Der zweite Redebeitrag zu diesem Tagesordnungspunkt von
Jule Wenzel (GRÜNE): Sehr geehrter Präsident! Liebe Kolleginnen und Kollegen der demokratischen Fraktionen! Ich hatte gedacht, dass Sie in dieser Debatte die Kurve zum Niveau hin wieder gekriegt haben. Das ist leider nicht der Fall gewesen.
Sie haben uns gerade vorgeworfen, auf der Demonstration der Stahlarbeiter*innen in Duisburg nicht anwesend gewesen zu sein.
(Alexander Vogt [SPD]: Ich habe die CDU-Fraktion genannt!)
Ich kann Ihnen versichern: Ich war vor Ort.
(Alexander Vogt [SPD]: Schön!)
Ministerin Mona Neubaur hat sich am 2. Mai mit den Beschäftigtenvertreter*innen getroffen. Ministerpräsident Hendrik Wüst war letztes Jahr am 1. Mai beim Fest im Landschaftspark.
(Zuruf von der SPD: Und was hat es gebracht?)
Sie können doch hier nicht darstellen, dass sich die Landesregierung, die sie seit anderthalb Jahren um regen Austausch bemüht, vom Acker macht. Gleiches gilt für die regierungstragenden Fraktionen. Das lasse ich nicht zu, und das möchte ich hier im Raum auch so nicht stehen lassen.
(Beifall von den GRÜNEN und der CDU)
Wenn Sie sagen, wir sollen Ihren Antrag mittragen …
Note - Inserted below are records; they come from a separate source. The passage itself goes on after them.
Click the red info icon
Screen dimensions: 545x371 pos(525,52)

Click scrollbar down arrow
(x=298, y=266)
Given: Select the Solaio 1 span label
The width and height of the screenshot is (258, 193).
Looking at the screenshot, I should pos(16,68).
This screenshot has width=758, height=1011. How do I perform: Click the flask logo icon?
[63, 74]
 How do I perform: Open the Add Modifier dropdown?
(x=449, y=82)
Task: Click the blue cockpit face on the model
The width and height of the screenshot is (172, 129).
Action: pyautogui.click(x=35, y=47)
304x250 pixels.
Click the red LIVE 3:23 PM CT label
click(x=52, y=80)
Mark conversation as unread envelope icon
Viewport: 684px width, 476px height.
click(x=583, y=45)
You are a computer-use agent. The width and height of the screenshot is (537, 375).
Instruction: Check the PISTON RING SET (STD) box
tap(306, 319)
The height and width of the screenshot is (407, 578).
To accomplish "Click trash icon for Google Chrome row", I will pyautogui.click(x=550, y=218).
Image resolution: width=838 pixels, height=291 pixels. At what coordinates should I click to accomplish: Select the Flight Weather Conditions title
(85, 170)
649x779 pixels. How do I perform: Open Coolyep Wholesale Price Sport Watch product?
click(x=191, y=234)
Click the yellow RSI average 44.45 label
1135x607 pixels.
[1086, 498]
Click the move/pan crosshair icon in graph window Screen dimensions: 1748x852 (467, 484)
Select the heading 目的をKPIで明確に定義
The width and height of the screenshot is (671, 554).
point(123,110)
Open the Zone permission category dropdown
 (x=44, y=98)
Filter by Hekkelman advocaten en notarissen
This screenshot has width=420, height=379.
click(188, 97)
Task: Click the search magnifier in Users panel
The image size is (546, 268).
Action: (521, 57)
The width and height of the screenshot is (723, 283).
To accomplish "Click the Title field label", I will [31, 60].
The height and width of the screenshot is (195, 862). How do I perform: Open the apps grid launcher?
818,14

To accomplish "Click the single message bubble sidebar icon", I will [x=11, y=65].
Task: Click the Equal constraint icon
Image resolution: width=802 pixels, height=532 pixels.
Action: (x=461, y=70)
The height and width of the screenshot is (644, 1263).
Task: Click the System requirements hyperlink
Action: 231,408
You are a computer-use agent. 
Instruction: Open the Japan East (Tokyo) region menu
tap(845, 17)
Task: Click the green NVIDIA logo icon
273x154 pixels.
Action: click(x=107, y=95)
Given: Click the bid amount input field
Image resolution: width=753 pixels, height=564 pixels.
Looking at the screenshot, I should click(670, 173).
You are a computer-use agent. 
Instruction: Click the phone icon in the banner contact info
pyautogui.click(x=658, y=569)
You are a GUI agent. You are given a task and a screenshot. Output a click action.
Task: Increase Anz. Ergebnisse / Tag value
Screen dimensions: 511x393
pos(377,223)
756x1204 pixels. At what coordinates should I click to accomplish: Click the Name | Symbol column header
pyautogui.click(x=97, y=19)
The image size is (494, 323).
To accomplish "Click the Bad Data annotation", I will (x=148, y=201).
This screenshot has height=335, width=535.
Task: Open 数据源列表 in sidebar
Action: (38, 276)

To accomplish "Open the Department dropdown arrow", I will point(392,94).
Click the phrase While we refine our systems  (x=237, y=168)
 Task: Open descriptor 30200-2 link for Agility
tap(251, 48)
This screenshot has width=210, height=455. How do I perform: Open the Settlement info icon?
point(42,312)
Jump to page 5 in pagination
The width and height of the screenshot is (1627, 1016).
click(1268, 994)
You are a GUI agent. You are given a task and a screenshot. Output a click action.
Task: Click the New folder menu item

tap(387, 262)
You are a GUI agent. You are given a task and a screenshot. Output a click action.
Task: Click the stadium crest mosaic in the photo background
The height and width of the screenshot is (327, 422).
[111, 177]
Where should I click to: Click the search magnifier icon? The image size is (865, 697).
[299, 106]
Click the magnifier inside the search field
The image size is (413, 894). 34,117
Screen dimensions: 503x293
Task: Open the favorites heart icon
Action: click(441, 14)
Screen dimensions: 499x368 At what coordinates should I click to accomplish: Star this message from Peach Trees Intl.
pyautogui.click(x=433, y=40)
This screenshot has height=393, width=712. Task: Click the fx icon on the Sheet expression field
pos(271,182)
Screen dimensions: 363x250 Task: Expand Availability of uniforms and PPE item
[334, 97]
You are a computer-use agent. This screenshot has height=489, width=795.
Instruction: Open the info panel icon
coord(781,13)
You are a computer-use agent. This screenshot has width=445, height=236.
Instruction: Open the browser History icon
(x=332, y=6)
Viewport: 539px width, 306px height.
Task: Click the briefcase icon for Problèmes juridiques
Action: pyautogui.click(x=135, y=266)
Sie haben schon wieder eine Auslassung gemacht, nämlich dass betriebsbedingte Kündigungen bis 2026 ausgeschlossen sind. Das muss hier auch noch einmal erwähnt werden, auch dass wir uns immer dafür eingesetzt haben, dass Sozialpläne weiterhin mit den Beschäftigten erarbeitet werden.